"Comfort, comfort my people, says your God. 2 Speak tenderly to Jerusalem, and cry to her that her warfare is ended, that her iniquity is pardoned, that she has received from the LORD's hand double for all her sins." (Isaiah 40:1-2 3)
"Blessed be the God and Father of our Lord Jesus Christ, the Father of mercies and God of all comfort, 4 who comforts us in all our affliction, so that we may be able to comfort those who are in any affliction, with the comfort with which we ourselves are comforted by God." (2 Corinthians 1:3-4)
We live in a world addicted to comfort. We ourselves long to have comfort, but we often find our comfort in things that do not satisfy. Throughout the history of the world, humans have sought for comfort in many places. In an ancient trilogy of plays called the Oresteia, a man Orestes finds comfort, rest and resolution in the democratic state. Many others have found rest in their fleeting wealth. Each of these things though, is a false comfort which is not able to provide true rest. There is no comfort in government, even the ideal human government. There is no comfort in wealth: it is like shifting sand. There is only one place for true comfort: that is in our God.

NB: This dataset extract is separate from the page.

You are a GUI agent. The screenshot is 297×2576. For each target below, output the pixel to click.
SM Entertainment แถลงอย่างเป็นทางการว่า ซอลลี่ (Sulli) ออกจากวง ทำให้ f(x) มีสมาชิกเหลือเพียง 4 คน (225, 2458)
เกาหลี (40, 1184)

So when the Bible talks about comfort, we can be tempted to consider God’s comfort like the worlds comfort: one which might fail at any time. Or at least one option among many. We have to hedge our bets and not put all our eggs in one basket. Perhaps you still rely a little bit on your possessions or the government to find comfort.
But the economy of God does not allow us to have such double allegiances. You cannot serve both God and money. As humans, we can only have one allegiance, this is a part of our created nature, and when we do divide our allegiance between God and mammon, we are allowing sin to fester in our lives. It is similar to the story of the princess and the pea; even a small pea under many mattresses will ruins sleep. So a little allegiance to other things that we think might give us comfort ruin us, and over time, we hate both our God and the wealth our hope was partially placed in.

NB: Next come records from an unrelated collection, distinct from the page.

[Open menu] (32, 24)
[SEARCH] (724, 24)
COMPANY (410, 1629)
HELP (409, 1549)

So consider what this mean to find comfort in our God. Through the work of Jesus Christ, we are able to have full comfort throughout our whole lives. This means that even if there is no hope in government, we still can live with comfort and at peace. Like the Israelites in the time of Isaiah 40: the land had been laid waste an only Jerusalem remained intact, albeit having undergone a siege. There was deliverance, but not without physical loss. It is hard to imagine anyone in that generation feeling like they could be at rest, but God through Isaiah calls his people to be comforted. In Isaiah 40, Isaiah is looking toward the promise of Christ, and he found rest.
In the same way, as we live in this broken world, we can find rest as we look through the prism of Christ. We can live with comfort and even hope even if the American republic fails: because Christ has already conquered and is sitting at the right hand of the Father right now.